Canberra environmental volunteer organisations are set to have more financial security to carry out projects across the territory, following a multi-year funding deal as part of the upcoming ACT budget.
It will be the first time in years that groups such as ACT catchment groups, Parkcare and ACT Wildlife will have government funding provided for multiple years at one time, rather than having to rely on year-on-year financial arrangements.
The funding is set to run during the next four financial years, and while the final amount is still being finalised, a pre-election commitment put forward by the ACT Greens ahead of the 2020 poll promised $3.2 million.

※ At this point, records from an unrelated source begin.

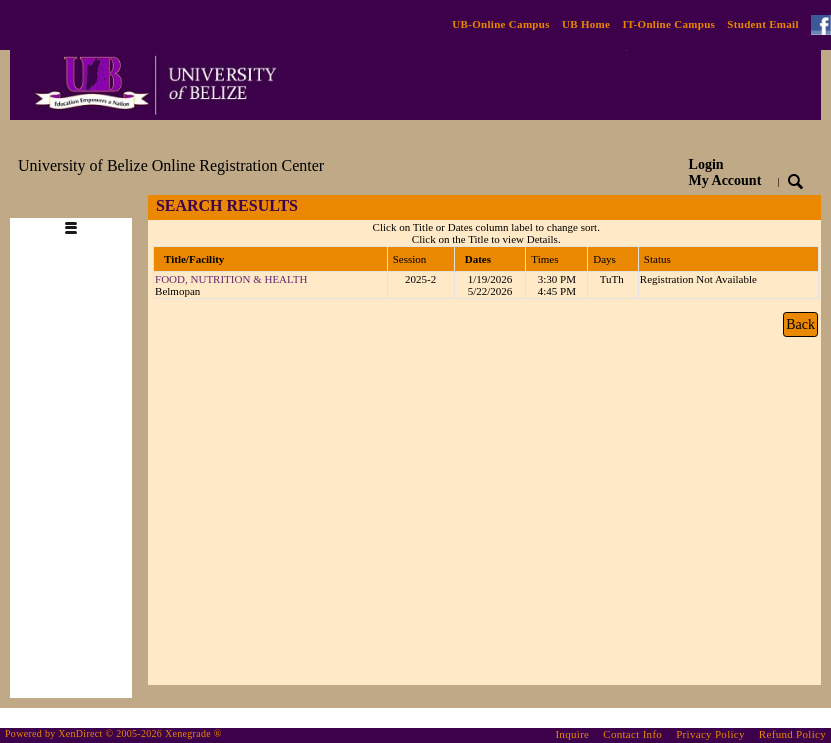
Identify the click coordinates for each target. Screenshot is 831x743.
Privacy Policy (710, 734)
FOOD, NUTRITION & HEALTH (231, 279)
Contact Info (632, 734)
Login (725, 172)
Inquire (572, 734)
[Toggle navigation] (80, 206)
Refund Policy (792, 734)
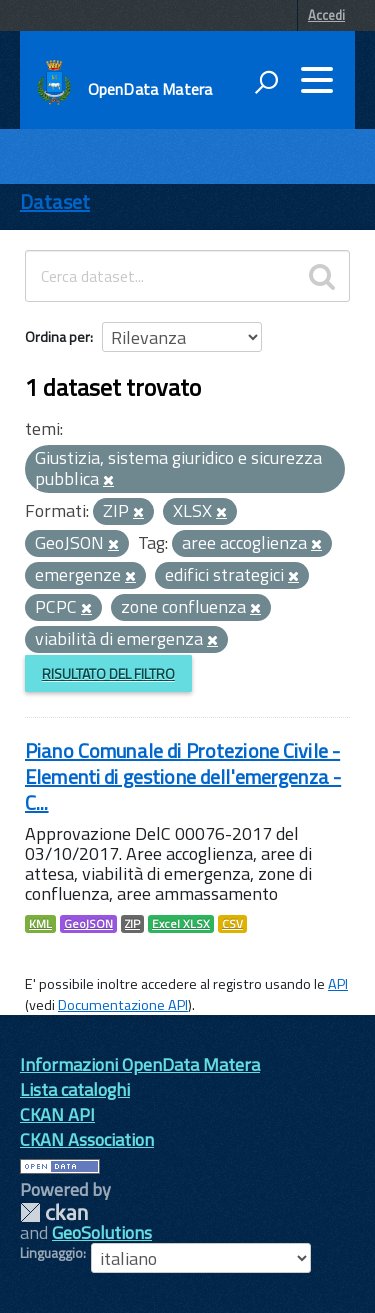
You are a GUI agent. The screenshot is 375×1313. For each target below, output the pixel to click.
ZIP (132, 924)
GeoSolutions (102, 1232)
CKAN (54, 1212)
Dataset (55, 201)
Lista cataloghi (75, 1089)
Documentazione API (123, 1005)
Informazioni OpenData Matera (140, 1064)
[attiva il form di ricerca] (266, 82)
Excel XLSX (181, 924)
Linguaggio (51, 1253)
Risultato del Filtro (108, 673)
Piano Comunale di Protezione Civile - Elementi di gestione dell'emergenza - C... (183, 776)
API (338, 984)
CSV (232, 924)
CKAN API (57, 1114)
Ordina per (57, 336)
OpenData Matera (150, 89)
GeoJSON (88, 924)
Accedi (326, 15)
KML (40, 924)
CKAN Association (87, 1139)
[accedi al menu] (317, 80)
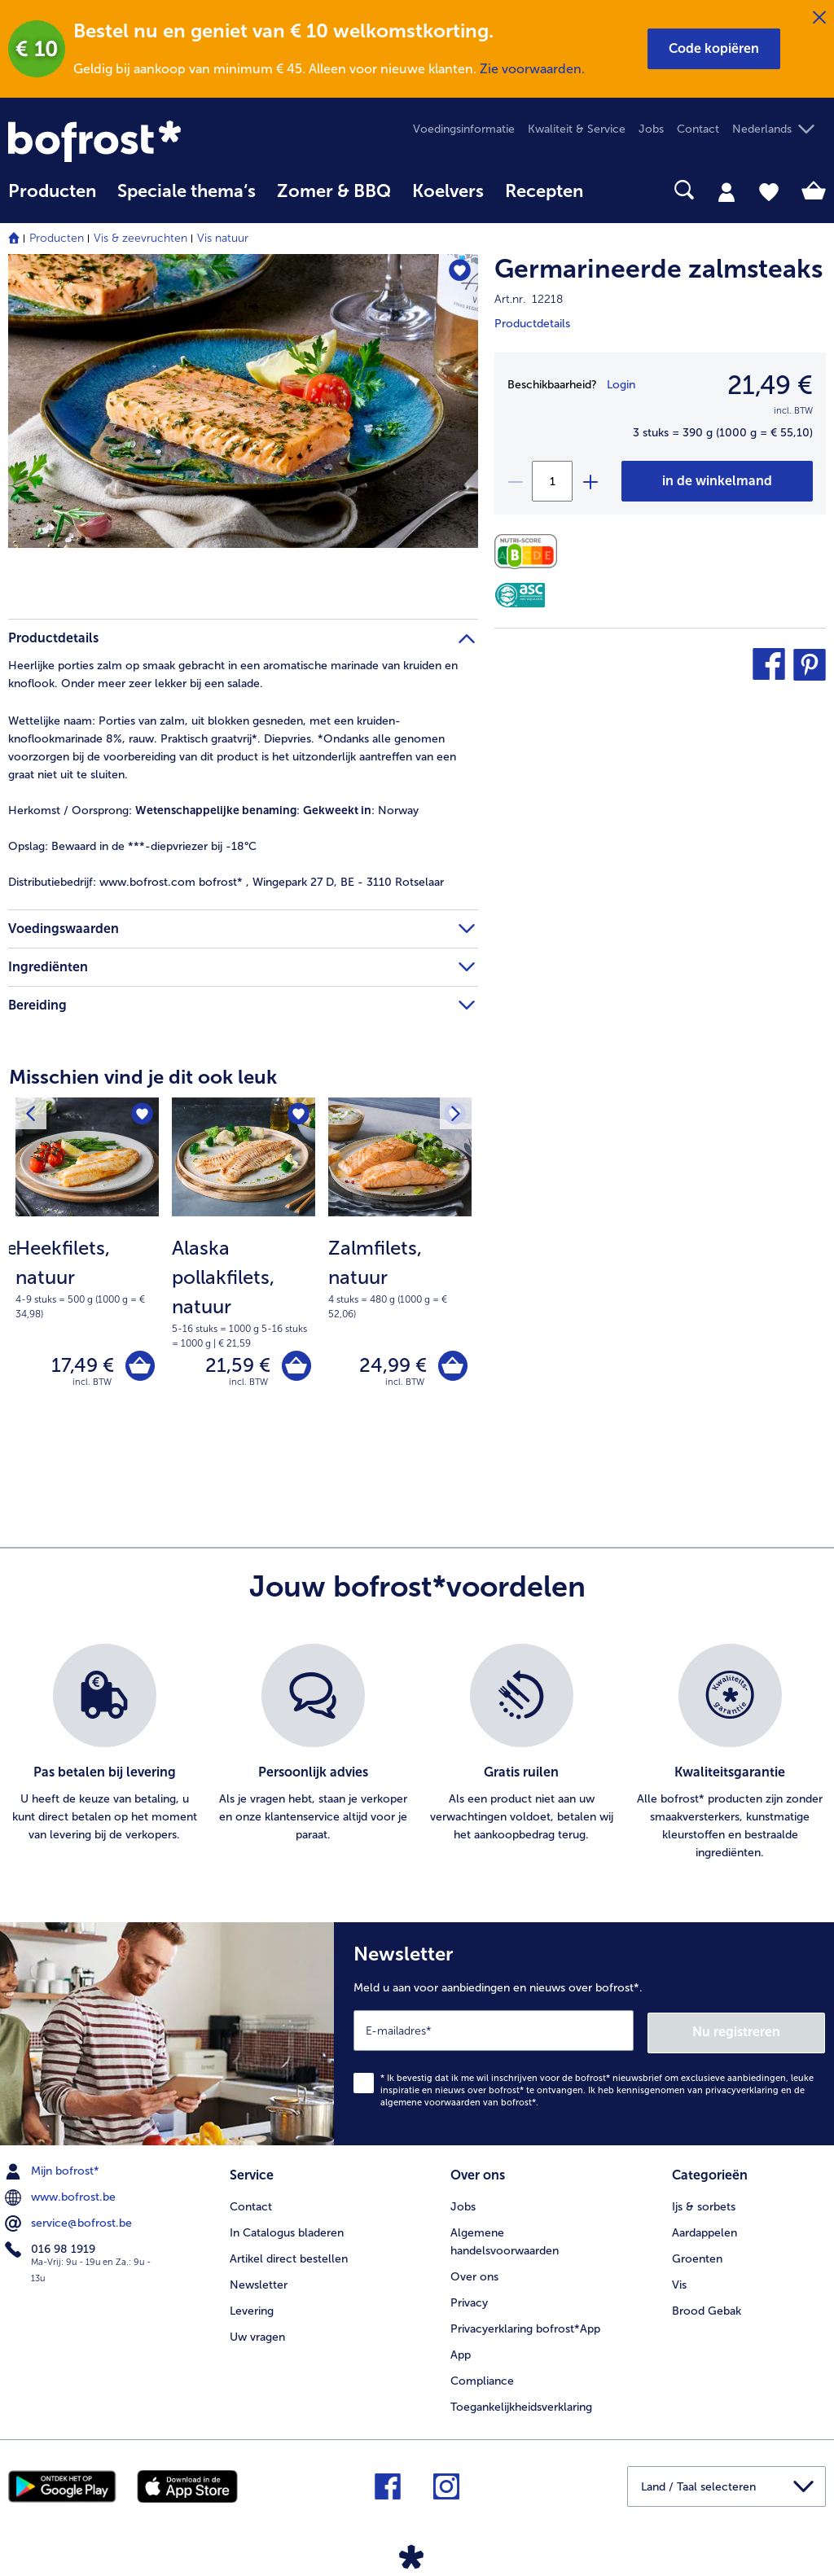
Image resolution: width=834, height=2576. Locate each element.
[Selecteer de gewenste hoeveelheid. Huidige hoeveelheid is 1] (552, 481)
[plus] (589, 481)
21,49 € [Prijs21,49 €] (770, 385)
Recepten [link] (544, 191)
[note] (87, 1277)
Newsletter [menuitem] (259, 2283)
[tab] (726, 191)
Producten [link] (52, 191)
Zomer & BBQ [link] (334, 191)
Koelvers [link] (448, 191)
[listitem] (104, 1755)
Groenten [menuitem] (697, 2257)
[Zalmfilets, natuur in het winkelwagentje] (451, 1366)
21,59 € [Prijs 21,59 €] (235, 1366)
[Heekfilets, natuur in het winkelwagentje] (139, 1366)
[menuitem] (52, 199)
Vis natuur (222, 238)
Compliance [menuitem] (482, 2379)
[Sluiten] (819, 18)
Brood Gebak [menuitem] (706, 2309)
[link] (130, 141)
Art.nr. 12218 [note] (528, 299)
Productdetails (532, 324)
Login (621, 385)
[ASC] (519, 595)
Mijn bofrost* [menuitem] (53, 2170)
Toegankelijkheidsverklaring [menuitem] (521, 2405)
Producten (56, 238)
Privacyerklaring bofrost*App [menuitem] (525, 2327)
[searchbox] (615, 190)
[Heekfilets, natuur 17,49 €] (87, 1270)
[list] (417, 1755)
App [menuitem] (460, 2353)
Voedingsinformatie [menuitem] (464, 129)
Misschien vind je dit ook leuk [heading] (143, 1077)
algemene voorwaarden (430, 2101)
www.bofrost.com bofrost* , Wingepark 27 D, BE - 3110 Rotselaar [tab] (226, 882)
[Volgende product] (454, 1114)
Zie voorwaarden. (532, 69)
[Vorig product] (32, 1114)
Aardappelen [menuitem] (704, 2231)
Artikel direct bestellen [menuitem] (289, 2257)
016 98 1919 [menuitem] (51, 2249)
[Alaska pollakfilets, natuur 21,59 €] (243, 1270)
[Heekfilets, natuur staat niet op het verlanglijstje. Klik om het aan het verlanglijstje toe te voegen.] (141, 1115)
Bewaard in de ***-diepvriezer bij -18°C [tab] (132, 846)
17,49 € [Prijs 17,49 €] (80, 1366)
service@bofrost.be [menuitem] (70, 2223)
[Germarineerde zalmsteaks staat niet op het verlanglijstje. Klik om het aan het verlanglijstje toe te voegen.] (458, 271)
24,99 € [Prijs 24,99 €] (390, 1366)
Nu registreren (760, 2031)
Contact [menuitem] (698, 129)
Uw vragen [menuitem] (257, 2335)
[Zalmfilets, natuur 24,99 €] (400, 1270)
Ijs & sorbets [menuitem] (703, 2205)
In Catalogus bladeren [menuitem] (287, 2231)
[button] (713, 48)
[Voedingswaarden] (529, 551)
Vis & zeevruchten (140, 238)
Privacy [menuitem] (469, 2301)
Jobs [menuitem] (651, 129)
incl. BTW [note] (92, 1383)
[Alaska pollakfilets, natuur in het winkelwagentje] (295, 1366)
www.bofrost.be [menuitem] (62, 2196)
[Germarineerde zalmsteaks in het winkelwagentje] (717, 481)
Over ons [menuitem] (474, 2275)
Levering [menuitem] (252, 2309)
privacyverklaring (742, 2089)
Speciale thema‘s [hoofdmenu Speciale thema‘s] (186, 191)
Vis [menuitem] (679, 2283)
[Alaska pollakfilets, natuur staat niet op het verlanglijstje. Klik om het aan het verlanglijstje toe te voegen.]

Co-convenor of the Mount Taylor Parkcare Group Kathy Eyles said the announcement allowed for the environmental groups to carry out more work in Canberra's bushland, rather than having spend large amounts of time securing funding.
"It's key to allowing some of the smaller groups in the ACT to keep running and functioning," she said.
"The government funding means we can do projects that would otherwise be out of reach."
Among some of the projects carried out by the volunteer organisation have been habitat restoration for the threatened pink tailed worm lizard, along with further weeding and erosion control works.
"We have had so much rain recently that the weeds have gone absolutely crazy," Ms Eyles said.
ACT Environment Minister Rebecca Vassarotti said long-term funding for the volunteer groups made sure their work was able to be carried on unabated.
"I want to ensure financial support for those volunteer organisations and volunteers who truly love and understand their neighbourhoods," she said.
"Providing reliable, long-term funding for Canberra's community local environmental volunteer-based groups beyond June 30 will allow groups help them continue their valuable work
Executive officer of the Southern ACT catchment group Martine Franco also welcomed news of the sustained funding.
"It's recognition of the work that we do and it will build those long term relations in the community for decades," she said.
Landcare ACT chief executive Karissa Preuss said the multi-year funding was something sought after by the group after years of calls.
"Landcare volunteers contribute more than $2 million in in-kind hours working with traditional custodians to maintain and regenerate urban areas, waterways and our rural areas each year," she said.